American actor and comedian (1934–2022)

Mitchell Ryan (January 11, 1934 – March 4, 2022) was an American actor and comedian. With six decades of television credits, he is best known for playing Burke Devlin in the 1960s gothic soap opera Dark Shadows, and later for his co-starring role as Greg Montgomery (Thomas Gibson)'s father Edward Montgomery on Dharma & Greg. He also played the villainous General Peter McAllister in the 1987 buddy cop action film Lethal Weapon.

==Early life==
Mitchell Ryan was born on January 11, 1934, in Cincinnati, Ohio, and raised in Louisville, Kentucky. His father was a salesman and his mother was a writer. He served in the United States Navy during the Korean War.

==Career==
A life member of the Actors Studio, Ryan's Broadway theatre credits include Wait Until Dark, Medea, and The Price. His off-Broadway credits include Antony and Cleopatra (1963) and The Price (1979).

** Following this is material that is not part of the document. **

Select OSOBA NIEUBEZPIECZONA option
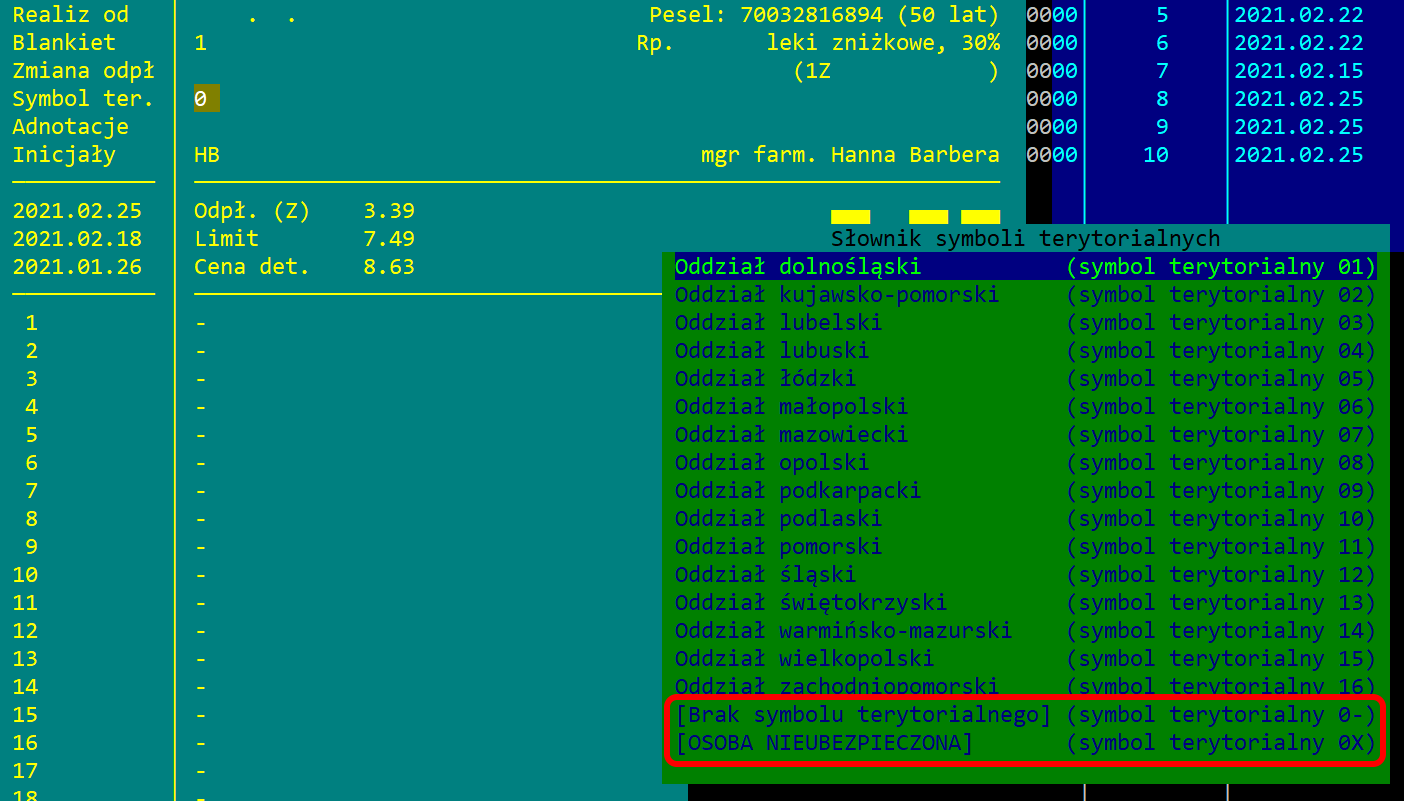This screenshot has width=1404, height=801. (x=1025, y=743)
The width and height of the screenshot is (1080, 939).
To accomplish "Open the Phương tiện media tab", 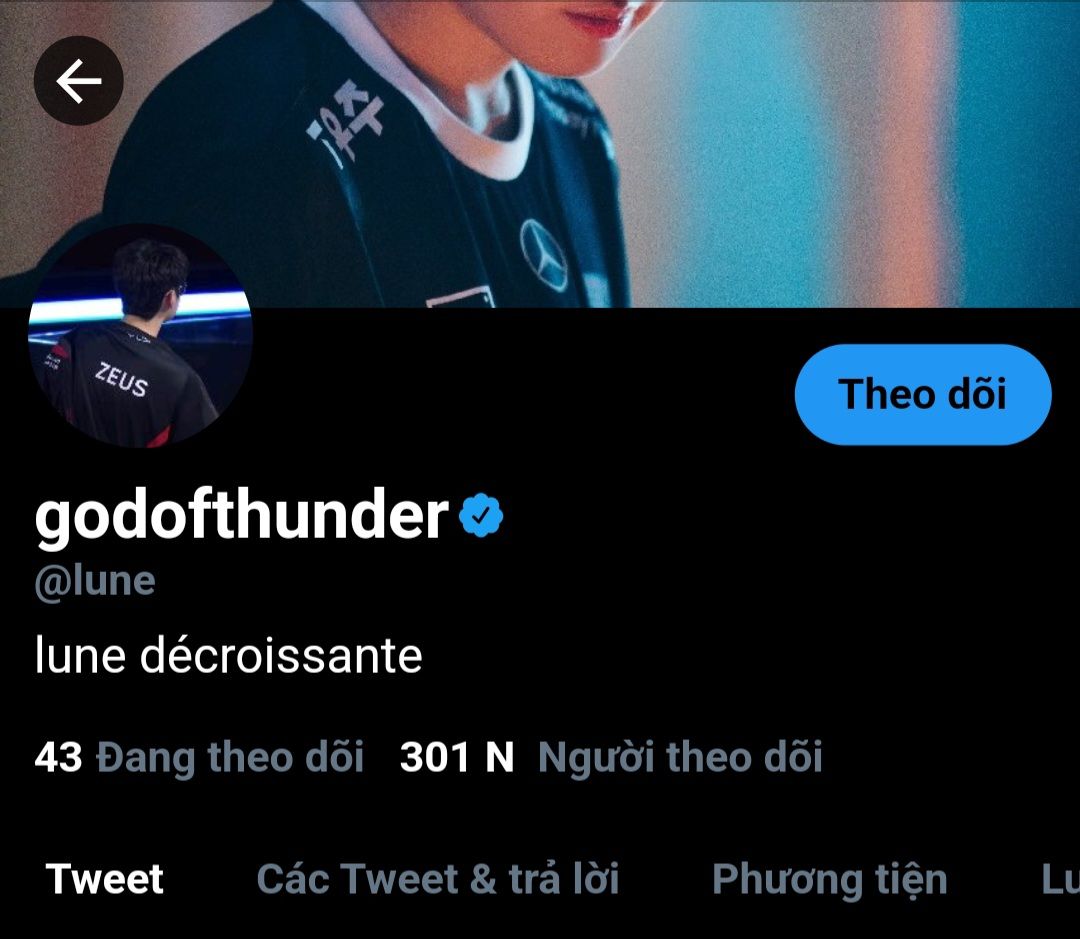I will coord(829,880).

Ryan was an original cast member of the cult TV soap opera Dark Shadows, playing Burke Devlin until he was dismissed from the show in June 1967 due to his alcoholism, and replaced by Anthony George.

In 1970, Ryan was in one episode of The High Chaparral as a character named Jelks, who was on the run from the law.

He appeared in an episode of Cannon, "Fool's Gold" in 1971, and in ABC's The Streets of San Francisco episode "The Unicorn". He portrayed the title character, Chase Reddick, on the crime drama Chase (1973–74).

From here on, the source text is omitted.